[Цитируемый отрывок]
· · · · ·

Самым ярким (хотя, может, и не самым крупным) храмом Устюга я бы назвал Вознесенский. Соорудил эту церковь купец Никифор Ревякин в воспоминание о московском храме Рождества Богородицы в Путинках, только у Ревякина вышло повыше и погуще с узорочьем. Этот купец входил в Гостиную сотню (тогдашний «список Форбса») и часто бывал в Москве. В одном из приделов церкви сохранился допетровский иконостас «на тяблах» – это когда тянули от стены к стене балки, а между ними как на полках расставляли иконы.
Почему Прокопий выбрал Устюг, а не Архангельск или Тотьму? Неизвестно. Может, город на большой реке напоминал ему родной Любек, а, может, здесь его наконец перестали гнать. Ходил он как и Франциск Ассизский в одном платье, хотя что хорошо в Италии, трудно представить на русском севере – житие изобилует рассказами о чудесной «морозостойкости» юродивого (которая, впрочем, совершенно не трогала скупые сердца северян). А три кочерги, которые он всегда таскал с собой – то ли три реки символизировали, то ли Святую Троицу, неизвестно. Предание сообщает только, что кочергами этими он любил постукивать под окнами живших семейно, хотя чаще сидел над рекой в одиночестве, встречал и провожал барки. Или бродил по городу, призывая жителей к покаянию. Но никто его не слушал, никто не воспринимал всерьез. Да и говорил он – на каком языке? А гнали в основном из-за запаха, от которого «даже собаки шли от него». Он и был как собака. Понять, чего лает, невозможно, а прибить – жалко. И только задним числом понимаешь, чего эта собака надрывалась.
Антикварным лавкам русской провинции я мог бы сложить оду. Кашин, Егорьевск, Галич, Нерехта, Волочек, Углич, Касимов, Кострома… Все разные и всё в них зависит от того, кто торгует. Есть закутки размером с тамбур, где каждый предмет с любовью подобран и сам просится в руки. А бывает – целый магазин, а смотреть не на что. В Устюге тоже есть антикварный, и ничего, кроме монет (судя по витринам) здешних жителей не интересует. Икон мало, сундуков, самоваров, бутылей мало, да всего мало; голые стены в советских вымпелах. Однако именно здесь я нашел то, что нигде раньше не попадалось. Ерунда, мелочь – заглушки для воздуховода, здесь они подпирали дверь; сразу не заметишь. Известно, что в антикварных нужно торговаться, но устюжский продавец сказал «нет» так спокойно, даже равнодушно, что я не удержался и спросил: почему? Это вещь редкая, ответил он.

· · · · ·

[Выдержка из данных]
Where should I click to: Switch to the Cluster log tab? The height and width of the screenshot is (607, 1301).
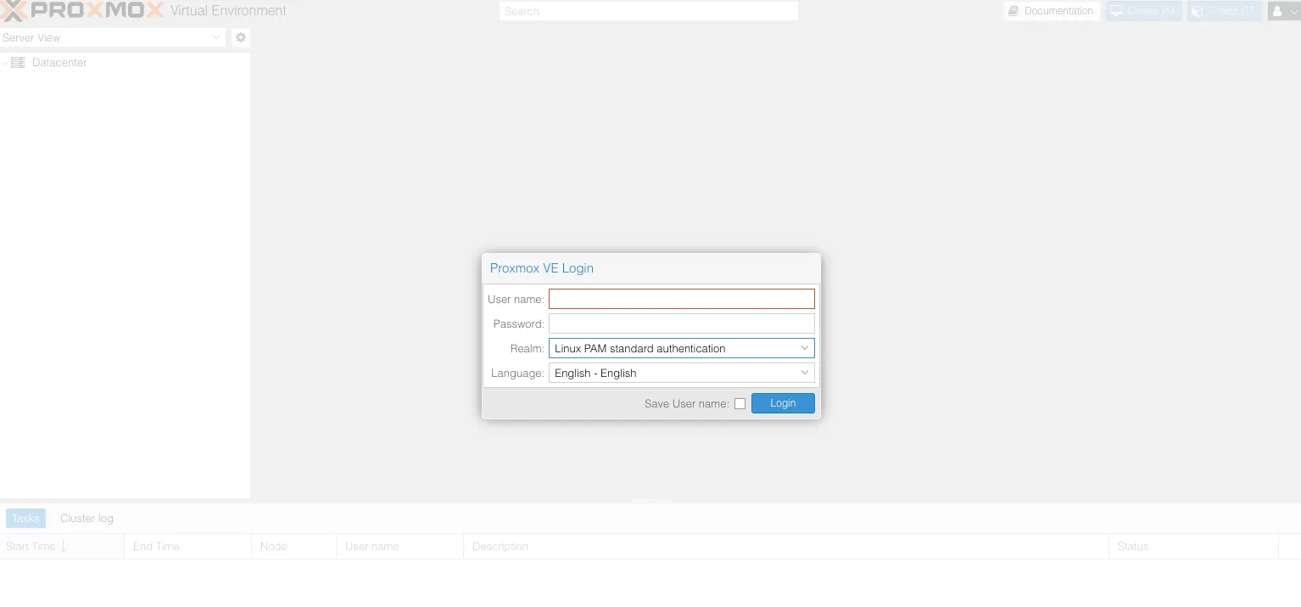[x=86, y=518]
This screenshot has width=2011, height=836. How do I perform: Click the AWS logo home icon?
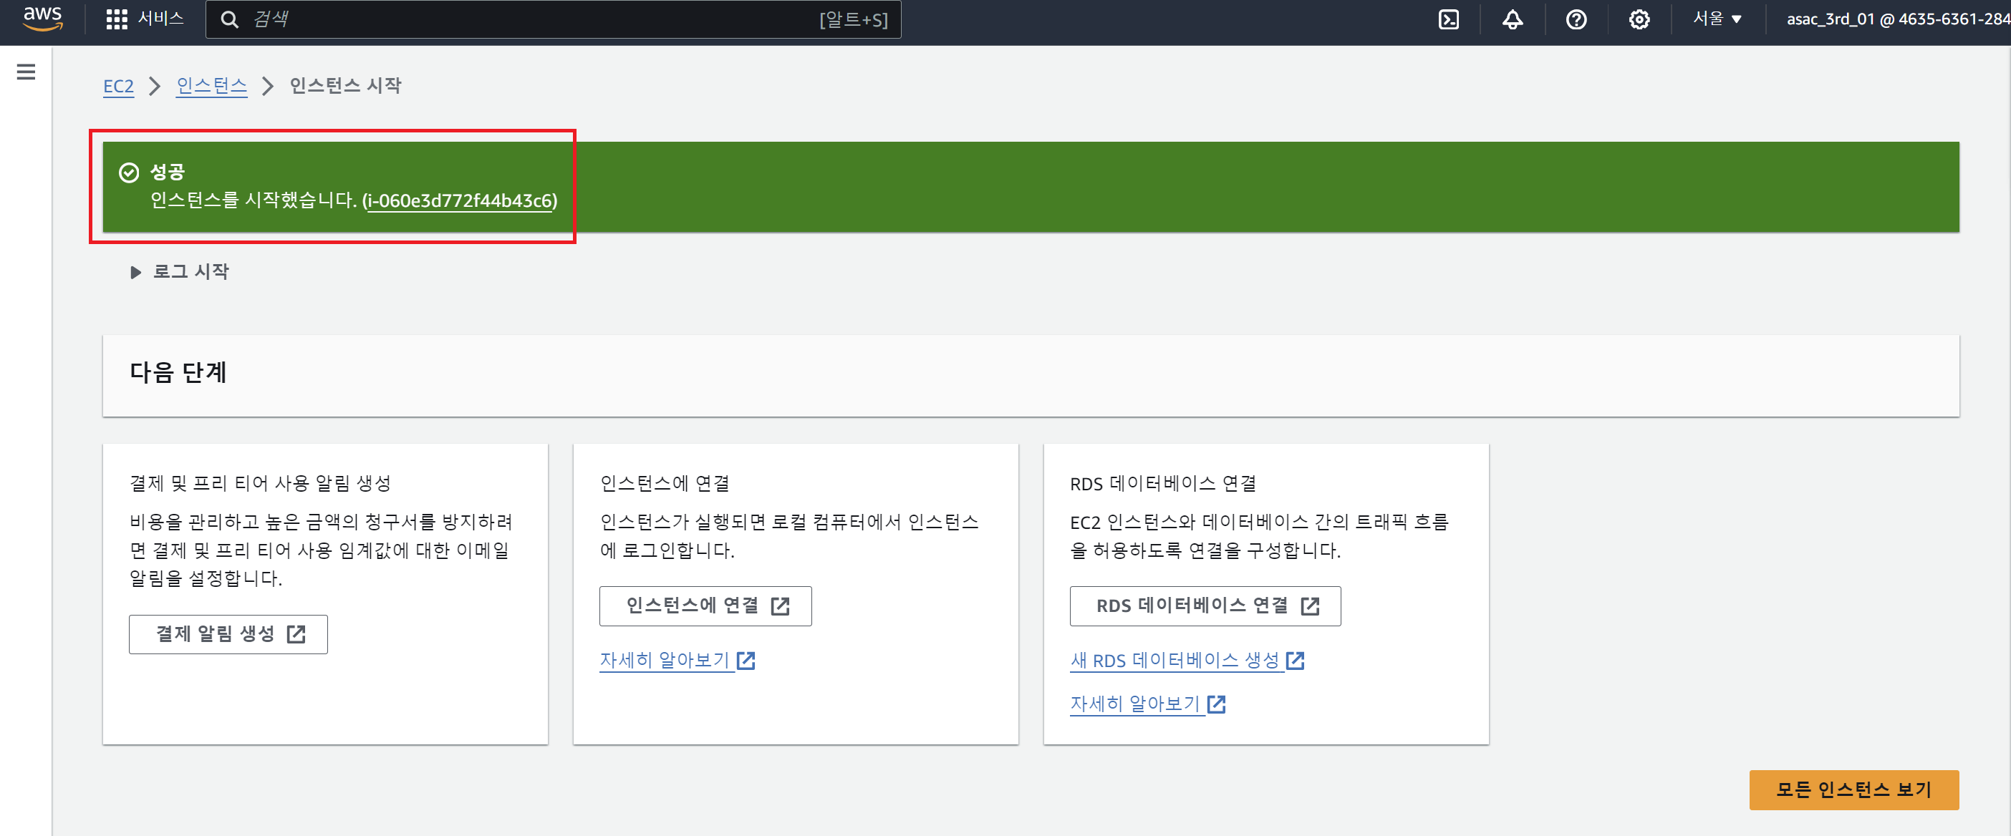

· · · · ·

[Что сделать]
A) Кто, согласно отрывку об Устюге, построил Вознесенскую церковь?
B) Выведите из отрывка об Устюге фрагмент от слов "Антикварным лавкам русской" до слов "редкая, ответил он." включительно.

[Результаты упражнения]
A) Купец Никифор Ревякин.

B)
Антикварным лавкам русской провинции я мог бы сложить оду. Кашин, Егорьевск, Галич, Нерехта, Волочек, Углич, Касимов, Кострома… Все разные и всё в них зависит от того, кто торгует. Есть закутки размером с тамбур, где каждый предмет с любовью подобран и сам просится в руки. А бывает – целый магазин, а смотреть не на что. В Устюге тоже есть антикварный, и ничего, кроме монет (судя по витринам) здешних жителей не интересует. Икон мало, сундуков, самоваров, бутылей мало, да всего мало; голые стены в советских вымпелах. Однако именно здесь я нашел то, что нигде раньше не попадалось. Ерунда, мелочь – заглушки для воздуховода, здесь они подпирали дверь; сразу не заметишь. Известно, что в антикварных нужно торговаться, но устюжский продавец сказал «нет» так спокойно, даже равнодушно, что я не удержался и спросил: почему? Это вещь редкая, ответил он.